**Records supplied:**
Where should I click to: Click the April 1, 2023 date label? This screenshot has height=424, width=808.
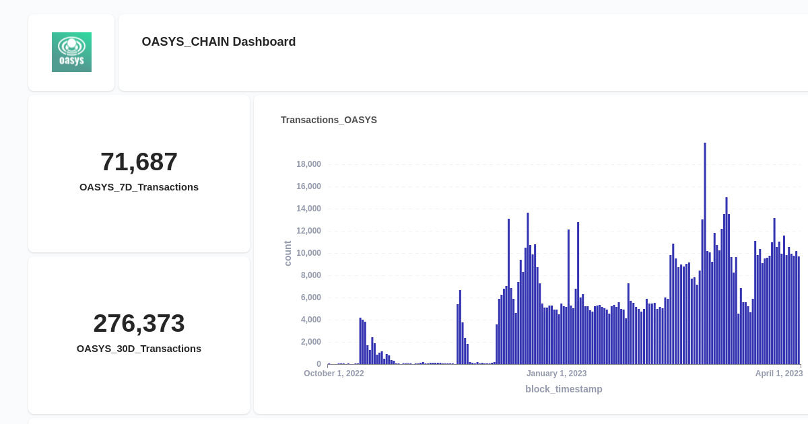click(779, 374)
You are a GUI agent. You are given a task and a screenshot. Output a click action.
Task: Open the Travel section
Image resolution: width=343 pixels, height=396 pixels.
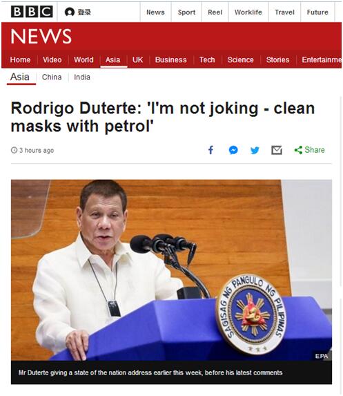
==
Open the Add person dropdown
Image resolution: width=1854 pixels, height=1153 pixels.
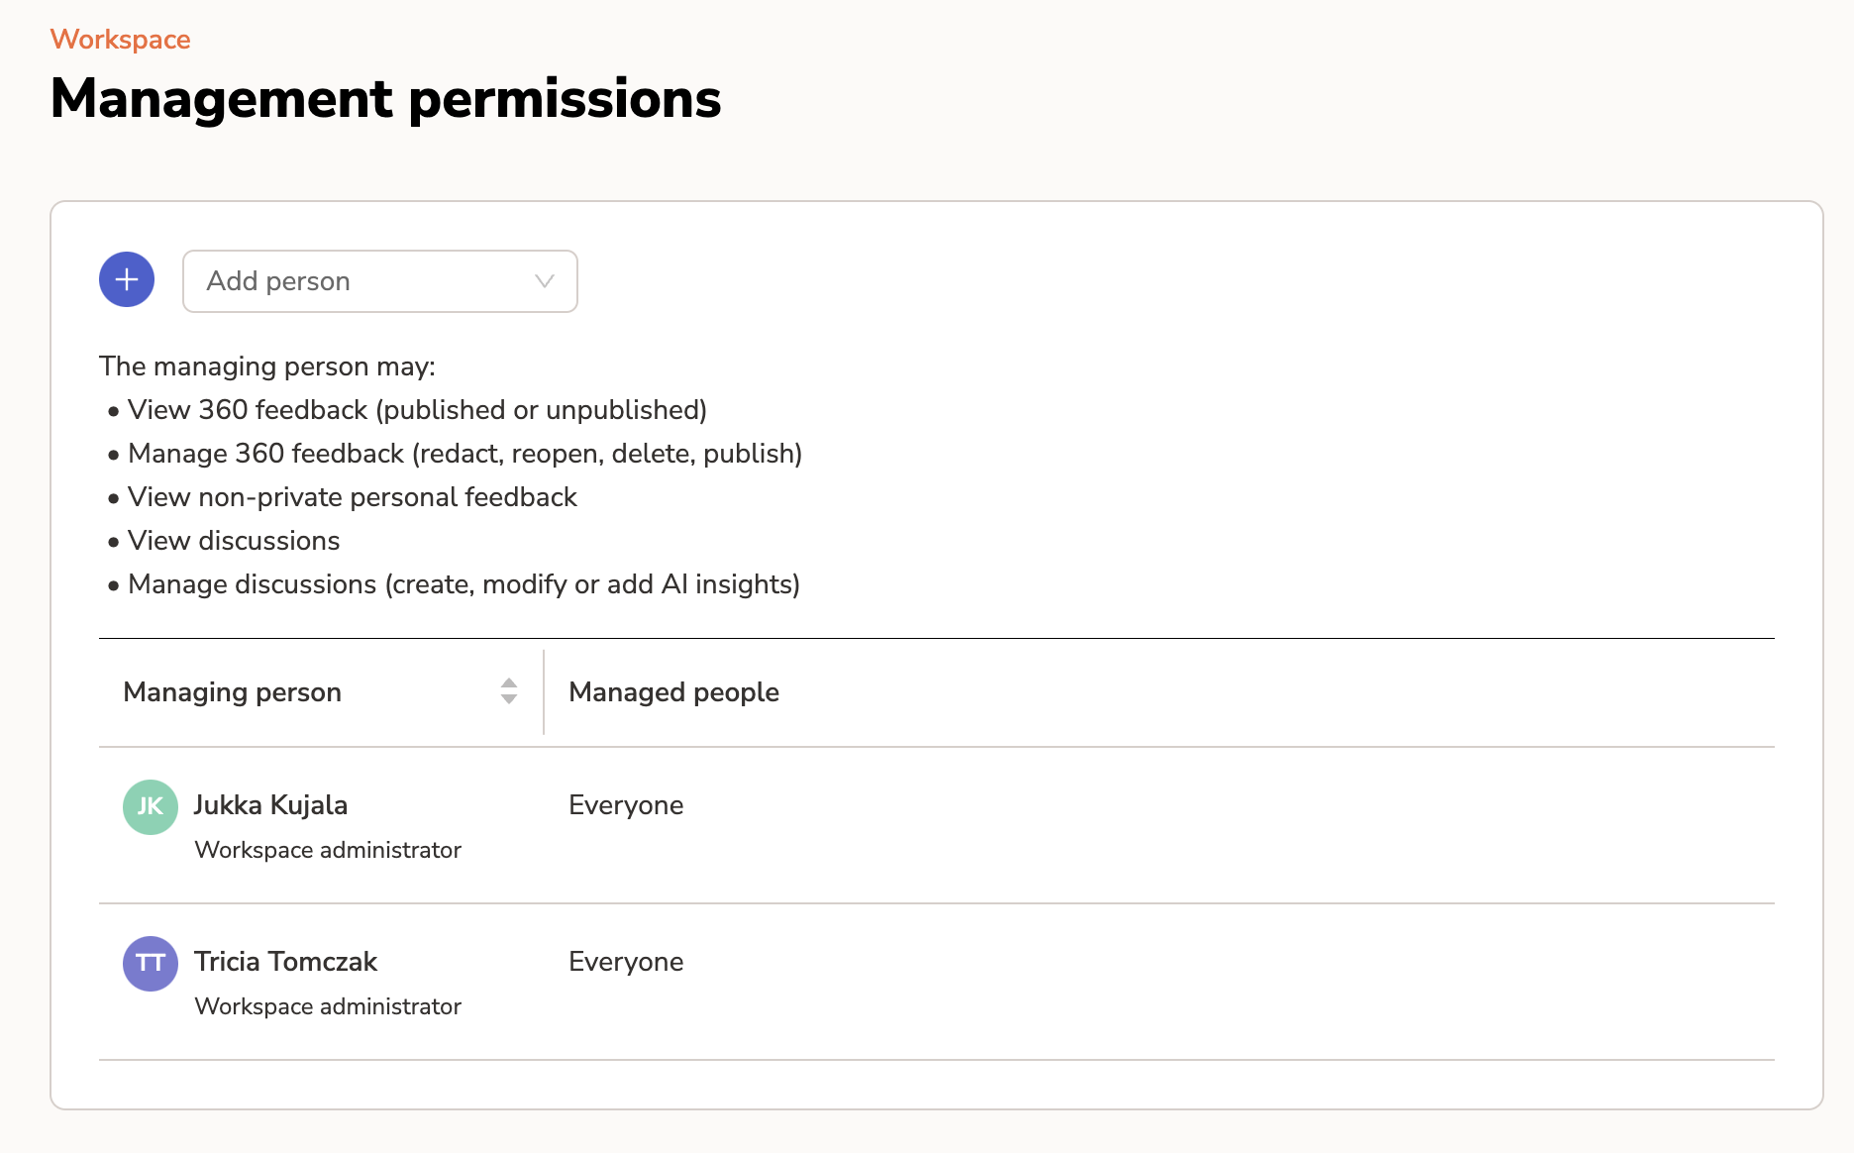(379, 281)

**Work request:** Above are some records; quote exactly and only the lines that begin at the line containing "Where should I" and stop after the line containing "Image resolution: width=343", leaving out the pictures.

**Exercise result:**
Where should I click to: Click the April 1, 2023 date label? This screenshot has height=424, width=808.
click(779, 374)
You are a GUI agent. You are given a task and a screenshot. Output a click action.
Task: Open the Travel section
Image resolution: width=343 pixels, height=396 pixels.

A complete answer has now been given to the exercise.